Lighthizer, d’autre part, a pris à cœur la décision de l’ACÉUM, en évitant les dispositions de RDIÉ dans les accords commerciaux de l’ère Trump, et en ne signant aucun nouveau traité bilatéral d’investissement autonome. Il reste à voir si cette politique restera en vigueur sous la nouvelle administration démocrate.
Le RDIÉ a toujours de nombreux partisans dans l’aile des entreprises du Parti démocrate. Mais en réponse à la pression des syndicats, la campagne Biden s’est engagée l’année dernière à s’opposer au RDIÉ dans les nouveaux accords commerciaux, et une grande partie de la base du parti et de nombreux membres de son caucus au Congrès y sont opposés. Cette opposition sera difficile à atténuer. Si le gouvernement albertain et TC Energy devaient aller de l’avant, un conflit sur le KXL renforcerait la détermination des militants-es et, espérons-le, inciterait les responsables commerciaux de Biden à tirer eux aussi un trait sur ces dispositions.

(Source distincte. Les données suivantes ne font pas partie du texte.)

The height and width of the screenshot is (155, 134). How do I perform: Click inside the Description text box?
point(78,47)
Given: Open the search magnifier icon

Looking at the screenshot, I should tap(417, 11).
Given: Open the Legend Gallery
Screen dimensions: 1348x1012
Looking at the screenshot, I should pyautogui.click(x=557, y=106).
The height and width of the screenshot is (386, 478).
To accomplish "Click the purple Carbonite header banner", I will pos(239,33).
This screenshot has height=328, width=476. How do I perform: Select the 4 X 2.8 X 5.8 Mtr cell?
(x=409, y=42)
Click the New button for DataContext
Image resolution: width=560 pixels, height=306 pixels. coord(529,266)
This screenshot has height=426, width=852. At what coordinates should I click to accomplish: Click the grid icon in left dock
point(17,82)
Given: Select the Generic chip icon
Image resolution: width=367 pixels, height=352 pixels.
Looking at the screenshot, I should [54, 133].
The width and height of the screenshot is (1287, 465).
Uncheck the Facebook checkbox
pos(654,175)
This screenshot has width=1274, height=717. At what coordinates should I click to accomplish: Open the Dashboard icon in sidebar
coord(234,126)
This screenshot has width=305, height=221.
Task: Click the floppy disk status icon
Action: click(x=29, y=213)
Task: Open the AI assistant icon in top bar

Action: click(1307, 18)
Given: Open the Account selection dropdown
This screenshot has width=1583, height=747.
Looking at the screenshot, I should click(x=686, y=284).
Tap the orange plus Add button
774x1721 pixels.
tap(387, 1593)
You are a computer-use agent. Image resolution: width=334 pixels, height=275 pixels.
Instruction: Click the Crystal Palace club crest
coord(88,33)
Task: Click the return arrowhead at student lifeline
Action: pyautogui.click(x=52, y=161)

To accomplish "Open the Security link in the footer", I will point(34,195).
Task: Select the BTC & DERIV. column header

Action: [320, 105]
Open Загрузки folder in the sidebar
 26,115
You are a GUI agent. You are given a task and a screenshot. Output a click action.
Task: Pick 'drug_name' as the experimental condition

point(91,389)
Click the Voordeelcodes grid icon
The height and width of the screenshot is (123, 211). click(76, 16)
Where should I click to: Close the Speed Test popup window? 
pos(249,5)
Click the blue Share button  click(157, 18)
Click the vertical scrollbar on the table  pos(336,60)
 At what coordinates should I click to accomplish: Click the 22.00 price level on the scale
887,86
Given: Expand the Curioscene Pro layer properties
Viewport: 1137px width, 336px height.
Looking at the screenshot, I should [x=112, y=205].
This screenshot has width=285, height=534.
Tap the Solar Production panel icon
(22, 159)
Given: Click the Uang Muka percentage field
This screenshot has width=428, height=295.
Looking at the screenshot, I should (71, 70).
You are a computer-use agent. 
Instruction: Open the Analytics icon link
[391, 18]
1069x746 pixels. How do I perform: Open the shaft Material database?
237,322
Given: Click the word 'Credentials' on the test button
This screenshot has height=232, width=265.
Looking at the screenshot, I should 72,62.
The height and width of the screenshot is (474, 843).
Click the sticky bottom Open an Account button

Il ne sera pas facile de démêler les centaines de traités d’investissement contenant le RDIÉ, mais c’est un combat qui en vaut la peine et qui peut être gagné. En Europe, les procès intentés par des investisseurs exigeant des compensations massives pour l’élimination progressive des combustibles fossiles suscitent la fureur. Dans les pays du Sud, des douzaines de pays tentent de s’affranchir des traités d’investissement.
Le parrainage des États-Unis a joué un rôle essentiel dans la prolifération des SIPD. Tout comme les premières affaires de l’ALÉNA ont fait exploser le RDIÉ, sa disparition pourrait inverser le processus, répondant ainsi à une demande que les militants-es de la justice commerciale mondiale formulent depuis plus de deux décennies.